Relationship between viscosity and acyl tail dynamics in lipid bilayers

ORAL

Abstract

Membrane viscosity is a fundamental property that controls transport phenomena within two-dimensional biological membranes. To better understand the molecular origins of membrane viscosity, we employed quasi-elastic x-ray and neutron scattering techniques to access coherent lipid acyl tail correlation dynamics over time scales from several ps to hundreds of ns. In the fluid phase of dimyristoyl phosphocholine bilayers, two relaxation processes are observed with the relaxation times of ≈ 30 ps and ≈ 500 ps. The fast relaxation was attributed to density fluctuations of the lipid acyl tails while the slow mode was assigned to lipid molecular rearrangements.
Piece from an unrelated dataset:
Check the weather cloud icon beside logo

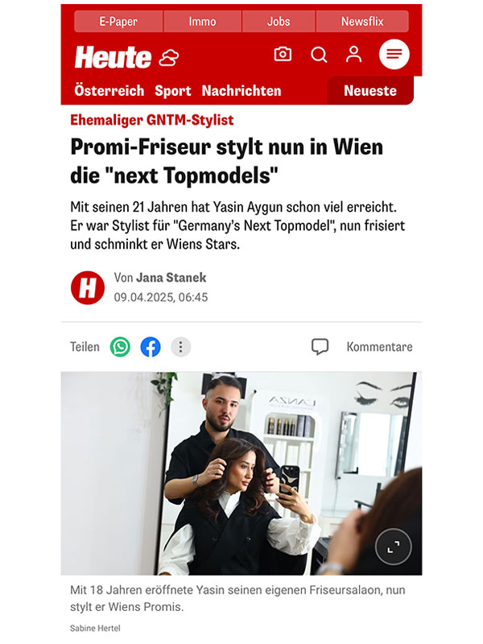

These two modes became a heterogeneous single mode with relaxation times of 10s to 100s of ns when the temperature was decreased to the lipid gel phase. Based on the relationship between density fluctuations and viscosity in three-dimensional molecular liquids, we estimated the two-dimensional membrane viscosity both in the lipid fluid phase and in the gel phase. The estimated membrane viscosity values were in the middle of a broad distribution of reported values in the fluid phase and increased by an order of magnitude larger in the vicinity of the melting transition temperature in the gel phase.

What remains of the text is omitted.